両親の落胆は大きく、怒ったおばあさんは陳燧棠に2号さんをとる話まで持ち出したそうだ。もっとも、これも当時の香港では珍しい話ではない。清朝以来の風習で、男子が生まれない場合は、裕福な家であれば妾、ないしは第二の妻を取ることが一般的だったらしい。植民地政府は、中国系住民に対しては中国の風俗・習慣を尊重するという立場から、そうした現実を放任する傾向にあった。法的拘束力をもつ形で一夫一婦制が確立したのは、なんと1971年の婚姻改革条例からという。それまでも重婚を禁止する婚姻法はあるにはあったが守られなかったらしい。
 美齢の「美」は中国語では mei という音になり、音的に「尾」(wei)に通ずる。「尾」には端、最後の意味があり、女の子はこれで最後にしたいという意味があったそうだ。
 幸いなことに第五子(康齢)、第六子(宇齢)と男の子が生まれた。陳燧棠の2号さんの話はどうやらなくなったようだ。彭端淑もほっとしたことだろう。

 彭端淑は香港に来た当初、広東語が話せなかった。大家族の中で、苦労したのではないだろうか。当然お姑さんとのコミュニケーションもなかった。日本風な嫁姑の関係が香港にもあったかどうかは定かではないが、気苦労は絶えなかったと思われる。
 その中で頼れるのは唯一陳燧棠であったことは容易に想像される。二人の愛情の深さはアグネスもうらやむほどだった。
 風習がどうであれ、親として彼らは子供たちを一心に愛した。子供たちもそれに報い、それぞれ立派に成長した。親として、至福の喜びである。
 そのさなか、陳燧棠は病に倒れた。

 1977年、陳燧棠は患っていた胆石の手術を受けることになった。アグネスの著作から、2月の下旬ごろと思われる。
 手術には危険性はないと思われた。
 だが、手術後原因不明の出血が起きたようだ。急遽2度目の手術を執行することになり、同時に、当時カナダに留学していたアグネスが呼び戻された。

◇ ◇ ◇

陳燧棠一家についての文章を、最後の文の後から書き継いでください。

保存された記録
◇ ◇ ◇

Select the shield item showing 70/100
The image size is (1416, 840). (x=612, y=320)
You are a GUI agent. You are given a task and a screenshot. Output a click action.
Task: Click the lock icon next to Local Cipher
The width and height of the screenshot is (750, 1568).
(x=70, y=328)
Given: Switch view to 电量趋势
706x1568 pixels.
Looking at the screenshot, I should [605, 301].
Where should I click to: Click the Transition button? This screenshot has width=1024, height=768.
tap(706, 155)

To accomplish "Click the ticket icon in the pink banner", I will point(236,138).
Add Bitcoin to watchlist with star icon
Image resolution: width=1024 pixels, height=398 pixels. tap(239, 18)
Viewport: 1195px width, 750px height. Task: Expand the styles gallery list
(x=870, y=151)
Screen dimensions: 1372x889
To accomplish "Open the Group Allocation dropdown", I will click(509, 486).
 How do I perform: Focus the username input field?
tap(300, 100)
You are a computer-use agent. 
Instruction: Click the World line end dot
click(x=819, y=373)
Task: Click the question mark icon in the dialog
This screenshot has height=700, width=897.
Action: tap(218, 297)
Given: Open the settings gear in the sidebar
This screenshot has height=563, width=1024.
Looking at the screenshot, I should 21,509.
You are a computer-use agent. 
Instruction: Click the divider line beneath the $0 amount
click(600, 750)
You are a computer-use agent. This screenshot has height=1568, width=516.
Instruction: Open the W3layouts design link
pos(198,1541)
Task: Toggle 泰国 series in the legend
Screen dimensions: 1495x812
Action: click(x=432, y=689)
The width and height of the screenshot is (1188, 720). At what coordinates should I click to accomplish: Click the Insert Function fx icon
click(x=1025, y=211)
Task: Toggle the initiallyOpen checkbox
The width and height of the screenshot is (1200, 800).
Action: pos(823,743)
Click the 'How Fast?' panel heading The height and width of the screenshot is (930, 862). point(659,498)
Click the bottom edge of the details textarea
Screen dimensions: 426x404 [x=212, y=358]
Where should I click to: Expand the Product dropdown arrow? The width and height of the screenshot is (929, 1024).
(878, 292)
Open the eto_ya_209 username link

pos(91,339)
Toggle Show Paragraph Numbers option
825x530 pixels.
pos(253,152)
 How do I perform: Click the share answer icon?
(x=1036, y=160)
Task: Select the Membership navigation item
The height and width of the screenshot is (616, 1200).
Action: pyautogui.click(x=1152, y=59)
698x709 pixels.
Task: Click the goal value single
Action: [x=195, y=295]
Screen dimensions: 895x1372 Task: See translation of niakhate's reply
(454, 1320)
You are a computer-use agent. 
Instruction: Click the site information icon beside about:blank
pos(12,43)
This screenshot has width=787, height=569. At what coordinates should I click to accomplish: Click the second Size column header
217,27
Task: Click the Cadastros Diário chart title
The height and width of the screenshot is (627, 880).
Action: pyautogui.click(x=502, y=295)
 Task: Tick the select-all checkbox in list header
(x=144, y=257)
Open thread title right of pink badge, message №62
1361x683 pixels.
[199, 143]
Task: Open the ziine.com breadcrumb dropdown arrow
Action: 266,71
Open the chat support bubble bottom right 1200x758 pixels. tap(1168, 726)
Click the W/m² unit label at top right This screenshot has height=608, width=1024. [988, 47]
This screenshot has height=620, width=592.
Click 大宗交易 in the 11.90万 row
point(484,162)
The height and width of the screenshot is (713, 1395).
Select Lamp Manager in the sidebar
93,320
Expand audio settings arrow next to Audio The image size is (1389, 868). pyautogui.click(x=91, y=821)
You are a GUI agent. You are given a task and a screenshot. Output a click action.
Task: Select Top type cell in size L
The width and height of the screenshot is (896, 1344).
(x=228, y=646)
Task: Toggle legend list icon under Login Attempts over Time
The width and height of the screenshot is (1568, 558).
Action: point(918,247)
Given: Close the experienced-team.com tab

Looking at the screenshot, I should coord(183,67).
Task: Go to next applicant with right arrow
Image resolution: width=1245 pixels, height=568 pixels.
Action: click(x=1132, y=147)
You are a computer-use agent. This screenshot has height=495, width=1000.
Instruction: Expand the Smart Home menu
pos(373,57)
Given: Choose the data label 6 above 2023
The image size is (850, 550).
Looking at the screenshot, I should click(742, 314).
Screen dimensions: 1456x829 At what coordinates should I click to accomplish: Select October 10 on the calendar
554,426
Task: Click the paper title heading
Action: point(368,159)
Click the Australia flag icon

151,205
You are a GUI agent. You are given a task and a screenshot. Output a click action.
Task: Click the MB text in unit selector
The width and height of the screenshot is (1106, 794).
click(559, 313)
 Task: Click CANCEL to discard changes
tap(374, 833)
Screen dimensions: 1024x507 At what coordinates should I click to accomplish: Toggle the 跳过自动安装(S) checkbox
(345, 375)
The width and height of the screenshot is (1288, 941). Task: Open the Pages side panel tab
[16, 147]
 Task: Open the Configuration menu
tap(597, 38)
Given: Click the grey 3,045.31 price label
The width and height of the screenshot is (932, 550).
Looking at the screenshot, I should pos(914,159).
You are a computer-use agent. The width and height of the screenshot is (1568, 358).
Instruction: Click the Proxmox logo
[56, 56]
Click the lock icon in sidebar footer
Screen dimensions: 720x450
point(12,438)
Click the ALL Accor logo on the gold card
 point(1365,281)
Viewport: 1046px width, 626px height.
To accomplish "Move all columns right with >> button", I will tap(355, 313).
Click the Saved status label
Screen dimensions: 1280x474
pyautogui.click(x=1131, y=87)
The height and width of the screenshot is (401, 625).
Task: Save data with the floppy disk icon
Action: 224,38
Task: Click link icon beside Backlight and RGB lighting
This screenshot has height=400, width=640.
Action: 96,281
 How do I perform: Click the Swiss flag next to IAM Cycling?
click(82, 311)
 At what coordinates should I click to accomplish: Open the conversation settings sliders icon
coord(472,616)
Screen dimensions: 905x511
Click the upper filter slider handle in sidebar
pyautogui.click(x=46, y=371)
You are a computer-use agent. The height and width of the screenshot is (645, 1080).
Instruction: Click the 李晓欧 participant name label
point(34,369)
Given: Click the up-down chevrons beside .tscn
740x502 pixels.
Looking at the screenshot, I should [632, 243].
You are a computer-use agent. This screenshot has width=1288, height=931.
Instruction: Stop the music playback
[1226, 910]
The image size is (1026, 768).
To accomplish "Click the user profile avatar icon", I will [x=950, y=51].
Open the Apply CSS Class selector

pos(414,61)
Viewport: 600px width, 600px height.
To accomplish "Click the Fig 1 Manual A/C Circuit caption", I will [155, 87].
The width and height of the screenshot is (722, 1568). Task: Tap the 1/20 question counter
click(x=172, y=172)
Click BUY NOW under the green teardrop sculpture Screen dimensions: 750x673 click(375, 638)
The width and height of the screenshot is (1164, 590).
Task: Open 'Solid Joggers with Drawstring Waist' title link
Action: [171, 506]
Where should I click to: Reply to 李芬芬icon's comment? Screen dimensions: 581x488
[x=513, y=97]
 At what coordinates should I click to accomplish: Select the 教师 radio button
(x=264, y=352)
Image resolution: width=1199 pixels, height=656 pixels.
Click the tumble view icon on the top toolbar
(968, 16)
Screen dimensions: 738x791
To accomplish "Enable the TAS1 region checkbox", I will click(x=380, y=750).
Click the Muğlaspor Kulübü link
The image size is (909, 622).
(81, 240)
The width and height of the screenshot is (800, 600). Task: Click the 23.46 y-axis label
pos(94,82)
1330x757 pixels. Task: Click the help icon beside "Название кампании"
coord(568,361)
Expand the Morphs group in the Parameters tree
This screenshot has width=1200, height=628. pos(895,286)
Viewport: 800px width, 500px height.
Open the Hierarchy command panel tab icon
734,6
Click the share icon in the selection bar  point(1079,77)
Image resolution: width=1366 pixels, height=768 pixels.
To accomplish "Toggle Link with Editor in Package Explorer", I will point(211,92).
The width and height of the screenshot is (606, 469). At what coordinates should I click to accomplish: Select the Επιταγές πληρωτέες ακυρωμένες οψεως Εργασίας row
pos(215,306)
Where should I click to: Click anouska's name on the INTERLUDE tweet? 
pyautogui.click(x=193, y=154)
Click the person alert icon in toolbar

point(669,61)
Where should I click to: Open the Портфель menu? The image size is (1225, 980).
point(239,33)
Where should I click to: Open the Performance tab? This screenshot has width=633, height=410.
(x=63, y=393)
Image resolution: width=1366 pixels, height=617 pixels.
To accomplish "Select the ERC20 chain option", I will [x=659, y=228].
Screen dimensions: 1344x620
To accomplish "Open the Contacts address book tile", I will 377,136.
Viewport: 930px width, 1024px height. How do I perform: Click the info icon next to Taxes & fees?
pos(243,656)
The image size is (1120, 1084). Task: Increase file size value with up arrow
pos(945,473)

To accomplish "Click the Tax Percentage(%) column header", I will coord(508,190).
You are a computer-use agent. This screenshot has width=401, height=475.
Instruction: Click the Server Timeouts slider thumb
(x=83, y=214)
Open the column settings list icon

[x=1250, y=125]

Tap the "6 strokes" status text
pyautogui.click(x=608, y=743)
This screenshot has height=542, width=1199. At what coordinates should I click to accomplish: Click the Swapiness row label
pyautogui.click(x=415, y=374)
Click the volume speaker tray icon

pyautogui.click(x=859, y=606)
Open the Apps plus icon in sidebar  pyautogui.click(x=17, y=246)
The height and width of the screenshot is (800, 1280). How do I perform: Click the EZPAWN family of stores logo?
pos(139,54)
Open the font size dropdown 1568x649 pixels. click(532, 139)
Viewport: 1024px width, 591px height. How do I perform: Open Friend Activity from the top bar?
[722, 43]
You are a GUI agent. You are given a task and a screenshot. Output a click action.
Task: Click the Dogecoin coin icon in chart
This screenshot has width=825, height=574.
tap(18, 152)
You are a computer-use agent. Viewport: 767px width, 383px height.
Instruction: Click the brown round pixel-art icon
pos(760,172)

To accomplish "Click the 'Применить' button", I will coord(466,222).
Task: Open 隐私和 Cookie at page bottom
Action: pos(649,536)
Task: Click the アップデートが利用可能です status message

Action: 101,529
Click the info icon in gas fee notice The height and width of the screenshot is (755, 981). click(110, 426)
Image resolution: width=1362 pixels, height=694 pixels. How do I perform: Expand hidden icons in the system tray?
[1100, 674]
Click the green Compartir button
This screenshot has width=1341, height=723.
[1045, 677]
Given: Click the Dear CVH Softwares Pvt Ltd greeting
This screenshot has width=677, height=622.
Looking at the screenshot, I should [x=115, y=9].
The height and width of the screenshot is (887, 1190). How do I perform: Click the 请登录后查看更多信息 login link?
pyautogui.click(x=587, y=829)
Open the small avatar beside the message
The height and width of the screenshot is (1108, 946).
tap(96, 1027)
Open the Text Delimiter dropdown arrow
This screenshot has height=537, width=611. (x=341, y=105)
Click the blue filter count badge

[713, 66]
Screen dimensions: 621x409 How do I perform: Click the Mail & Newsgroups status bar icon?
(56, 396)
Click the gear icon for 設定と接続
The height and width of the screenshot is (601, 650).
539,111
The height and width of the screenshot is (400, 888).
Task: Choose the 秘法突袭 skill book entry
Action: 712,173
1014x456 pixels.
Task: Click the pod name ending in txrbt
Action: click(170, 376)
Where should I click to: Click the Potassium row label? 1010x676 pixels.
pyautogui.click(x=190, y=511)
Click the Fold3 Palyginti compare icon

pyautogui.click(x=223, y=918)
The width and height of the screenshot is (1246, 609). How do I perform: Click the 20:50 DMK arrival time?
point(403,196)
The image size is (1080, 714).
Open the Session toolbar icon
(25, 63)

◇ ◇ ◇

→ **作業結果**:
 アグネスが病室に現れたのを見て、陳燧棠は不覚にも涙を流した。最も会いたかった、いとおしい末娘、美齢。21にもなって落ち着かず、ステディもいない美齢が、陳燧棠には心残りだった。「お前の花嫁姿が見たい。お前にいい人を見つけてあげたい」苦しい息の下から、陳燧棠はアグネスにそう言ったという。
 出血の原因を探すため、3度目の手術が行われた。しかし、原因は特定できず、いたずらに陳燧棠の体力を奪っただけだった。この頃から胆のうだけでなく、腎臓にも障害がでてきていた。状況は危機的になりつつあった。
 4度目の手術後はもとの病室には戻らず、集中治療室に収容された。家族は中には入れない。窓から見るだけだ。家族は家にも戻らず、病院でひたすら祈る毎日だったという。
 一時は快方に向かったかに見えた。だが3月24日、家族の必死の祈りもむなしく、陳燧棠は意識不明のままこの世を去った。
 57才の若さであった。
 奇しくもこの日は、陳燧棠と端淑の31回目の結婚記念日だった。


 陳燧棠は香港のハッピー・バレー天主教墓地に埋葬された。アグネスは、このあと中国の慣習に従い、3年間の喪に服する。

 彼の死で最もショックを受けたのが、妻彭端淑だった。一時はかなり気落ちしていたが、やがて回復した。

 なお、彼女は1985年、カナダ国籍を取得している。香港の中国返還を前にした香港人の、一般的な行動である。